Por Lic. Pamela Forestello
Un sábado a las tres de la mañana en la plaza, en la esquina del boulevard o frente a una pantalla encendida a oscuras. La escena se repite en casi cada localidad del interior: jóvenes que parecen querer llevarse el mundo por delante, desafiando horarios, normas y palabras adultas.
La lectura rápida suele ser siempre la misma: “los chicos de hoy no respetan nada” o “no tienen límites”. Pero, ¿y si la historia fuera exactamente al revés? ¿Y si en esa provocación constante lo que realmente hay es un pedido implícito de contención?
Desde la psicología del desarrollo y la neurociencia, la respuesta es clara: el cerebro adolescente está programado biológicamente para explorar, asumir riesgos y probar hasta dónde cede la pared. Sin embargo, cuando conversamos sobre el tema con los especialistas en salud mental juvenil coinciden en que la ausencia de marcos claros no genera libertad, sino profunda desorientación. En esa etapa de transición, la presencia adulta funciona literalmente como una guía externa de regulación.

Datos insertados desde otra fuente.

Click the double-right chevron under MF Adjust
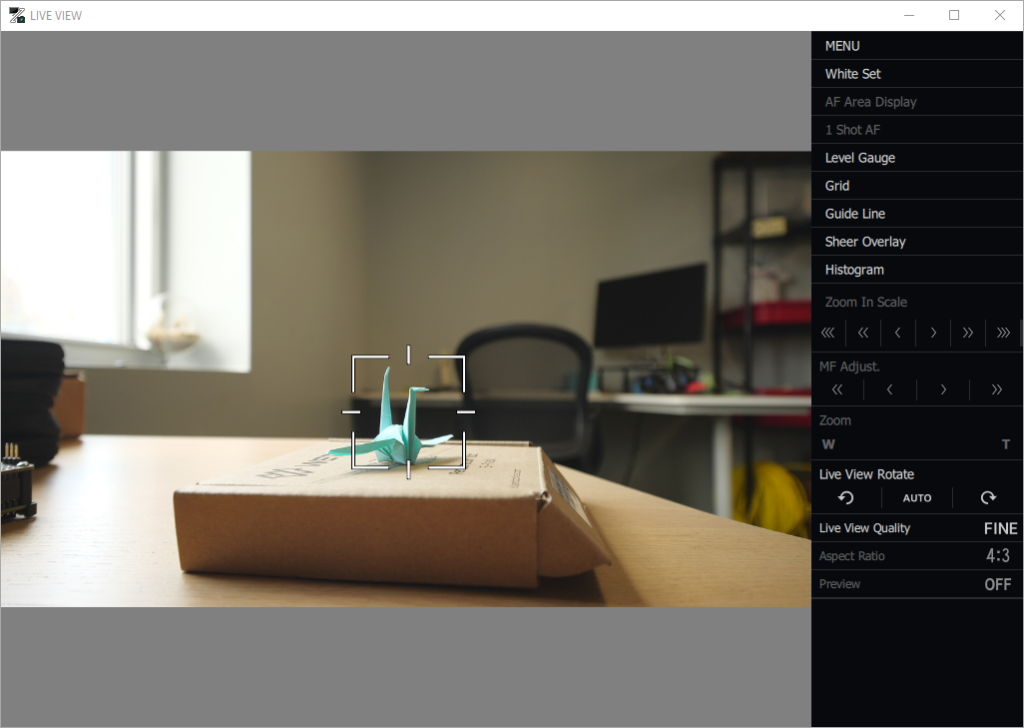The width and height of the screenshot is (1024, 728). (995, 389)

En nuestras comunidades, donde antes la crianza se sentía más comunitaria y compartida, el ritmo cotidiano y las fronteras digitales han dejado a muchos chicos navegando en la intemperie emocional. Poner un límite no es castigar, prohibir ni imponer autoridad a los gritos; es sostener, decir “hasta acá llegás porque me importás”. Cuando un adulto cede por cansancio o para evitar el conflicto, el adolescente raramente siente un triunfo: suele experimentar soledad. Muchas veces puede llegar a Interpretar la permisividad excesiva como indiferencia.
La pregunta que nos queda como vecinos, padres y educadores no es si los jóvenes quieren hacer lo que se les da la gana, sino si los adultos estamos dispuestos a asumir el costo de sostener un “no” cuando hace falta. Educar con firmeza y afecto exige tiempo, escucha y la valentía de tolerar un enojo pasajero.
¿Están nuestros adolescentes pidiendo límites a gritos o nos acostumbramos a mirar para otro lado? La conversación queda abierta en las mesas familiares y en las aulas de nuestras escuelas.